Overview

Problem:

Are you a chicken?  
<host>:<port>  
https://2017.notmalware.ru/90ac48d8e27c81628dd56a6e3926a18cd6a399c3/insanity.tar.bz2  

Unlike my last write up - I did a lot of the work in solving this challenge so this write up will be a bit more detailed. In this challenge we were given a tar.bz2 (that was really an xz compressed file). This file contained an x64 binary (insanity) and 2 shared objects (libpocketsphinx.so.3 and libsphinxbase.so.3).

I started by searching for pocketsphinx to get an idea of what the shared library implements and quickly discovered the github page indicating that it does speech recognition. This tells me that at some point I will most likely need to send an audio file to the service to do something.

model

The first step was getting the program to run more than printing an error Failed to create recognizer, see log for details. Of course there's no log, but looking at the git repo for pocketsphinx and the code

  v4 = cmd_ln_init(
         0LL,
         v3,
         1LL,
         "-hmm",
         "./model/en-us",
         "-lm",
         "./model/en-us.lm.bin",
         "-dict",
         "./model/cmudict-en-us.dict",
         0LL);

shows that I need some sort of model files. Luckily the git repo has the files that worked. Doing a ln -s pocketsphinx/model/en-us/ model fixes the problem and lets the program start.

Audio

The next step was to get some audio to feed into the program and determine the proper format.
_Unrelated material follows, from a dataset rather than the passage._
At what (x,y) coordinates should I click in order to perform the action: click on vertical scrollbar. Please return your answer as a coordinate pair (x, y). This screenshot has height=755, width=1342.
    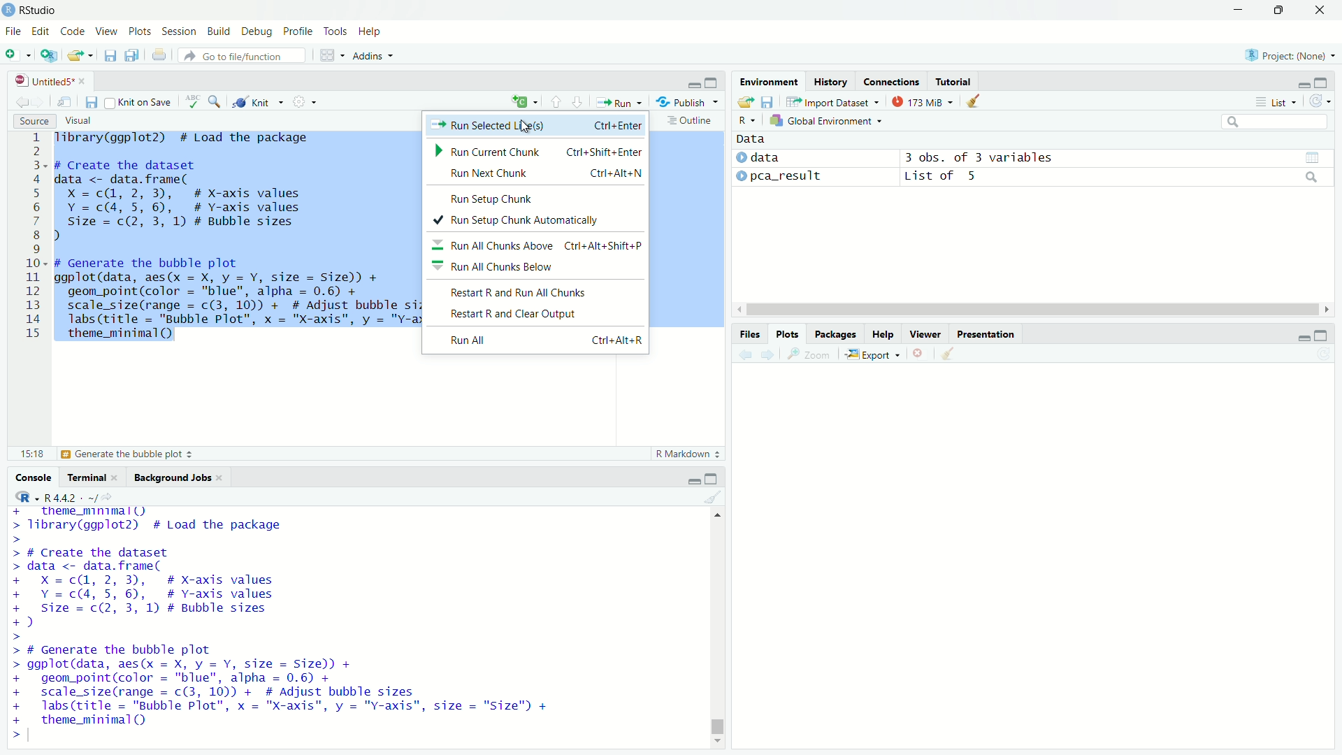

I searched for some text 2 speech websites and found http://www.text2speech.net that I was able to use to create some audio mp3s (the site has changed format a bit since the competition, previously you could set volume level and voice).

pre-processing

The next step was getting the file into the application. A 4 byte length is read, then that amount of data is read and fed into inflate - so the data is compressed with zlib. The next step is to figure out what a block of simd instructions was doing:

*((_QWORD *)&v63 + 1) = 0x8000800080008000LL;
*(_QWORD *)&v63 = 0x8000800080008000LL;
v15 = _mm_stream_load_si128((__m128i *)&v63);  
do  
{
    v16 = _mm_stream_load_si128(v12);
    v17 = _mm_stream_load_si128(v12 + 1);
    _mm_stream_si128(v13, _mm_xor_si128(_mm_unpacklo_epi8(0LL, v16), v15));
    _mm_stream_si128(v13 + 1, _mm_xor_si128(_mm_unpackhi_epi8(0LL, v16), v15));
    _mm_stream_si128(v13 + 2, _mm_xor_si128(_mm_unpacklo_epi8(0LL, v17), v15));
    _mm_stream_si128(v13 + 3, _mm_xor_si128(_mm_unpackhi_epi8(0LL, v17), v15));
    v13 += 4;
    v12 += 2;
    --v14;
}
while ( v14 );  

To do this, I set a breakpoint before this block of instructions and took a look at the input and then a breakpoint at the end, and compared the input to the output. Looking at the difference, an input of 0x41 0x42 0x43 0x44 was converted to 0x00 0xc1 0x00 0xc2 0x00 0xc3 0x00 0xc4. At first I just assumed looking at the xor value that it was only xoring with 0x8000, but it turns out it's taking an 8 bit value and essentially multiplying it by 256 (turning it into a 16 bit value) and then xoring it with 0x8000.

speech 2 text

The next step was to figure out the correct format for the data. Looking at the tutorial we see that it needs to be a single-channel (monaural), little-endian, unheadered 16-bit signed PCM audio file sampled at 16000 Hz. So the next step was converting it. Luckily linux has command line utilities for just about everything and a quick google search (or dozen) lead to the magic command line of:
ffmpeg -y -i "$in" -f s8 -acodec pcm_s8 -ar 16000 -ac 1 $out.raw to convert an mp3 into a raw file with the correct format. I wish I could say that I immediately knew that I needed to do 8 bit because of the pre-processing done but there was a lot of trial and error in getting the correct format (including sending the sample files in the pocketphoenix repo)

text processing

The next step was to figure out what it was doing with the text processing:

insanity_count = 0;  
input_idx = 0;  
decoded_text = ps_get_hyp(v5, &v61);  
while ( *(_BYTE *)(decoded_text + input_idx) && (unsigned int)(data_idx - 2) <= 1000 )  
{
    if ( !memcmp((const void *)(decoded_text + input_idx), "insanity ", 9uLL) )
    {
        ++insanity_count;
        input_idx += 9;
    }
    else
    {
        if ( memcmp((const void *)(decoded_text + input_idx), "insane", 7uLL) )
            goto reloop;
        v22 = insanity_count;
        input_idx += 7;
        insanity_count = 0;
        opcode_buf[data_idx++] = v22;
    }
}

as we can see it is counting the times the word insanity appears and then when the word insane appears it stores this count into some buffer. So the next step was putting together an audio file of insanity and insane. Luckily with the help of that text2speech website and ffmpeg getting the speech2text for a single word went pretty quick. The next step was putting together a "sentence" that would properly decode.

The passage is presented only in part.